Valtice Castle Manager Destroys $185,000 Worth of Art and Blames it on Robbers

Arts professor, painter, composer and fully-tattooed politician Vladimír Franz is among the artists whose work has been lost in the Valtice Castle case.
Photo: Petr Topič, MAFRA, via: kultura.idnes.cz

A former manager of the Valtice Castle, a baroque UNESCO Heritage Site in the Czech Republic, has become the main suspect in a police investigation into the disappearance of 58 paintings left in the castle’s care, Der Standard reports.

The South Moravian castle is home to an annual art show titled “Large Format.” The last edition hosted artists from six countries, and 39 of them are now missing their artworks. The combined value of the 58 missing paintings is estimated at €170,000 ($185,000).

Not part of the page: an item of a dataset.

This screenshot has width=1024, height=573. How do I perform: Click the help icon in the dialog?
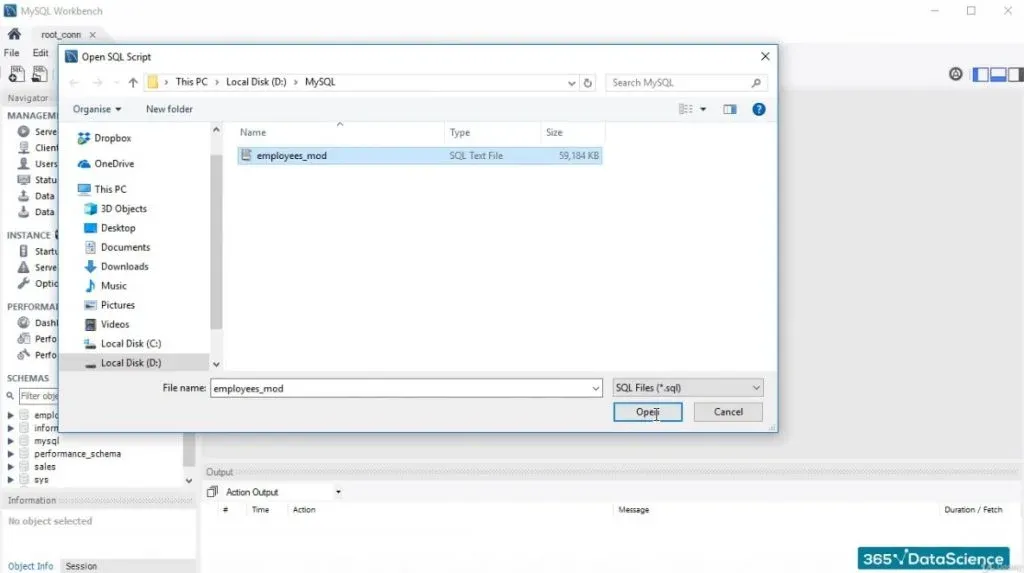click(x=759, y=109)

The castle manager initially told police detectives that the artworks had disappeared. Police thus first searched for a gang of art robbers. “We had expected to find an organized ring of art looters who’d sell the artwork in Prague and abroad,” a Czech police spokesperson told the media.

Instead, police found broken frames and partially burnt canvases, and suspicion quickly switched to the castle manager himself. The manager claims not to have known what the paintings were worth. The motives remain mysterious.

One of the missing paintings is a work titled “Madonna Carried by Ants” by Czech composer and painter Vladimír Franz, better known as the fully-tattooed arts professor who polled third in the 2013 Czech presidential election.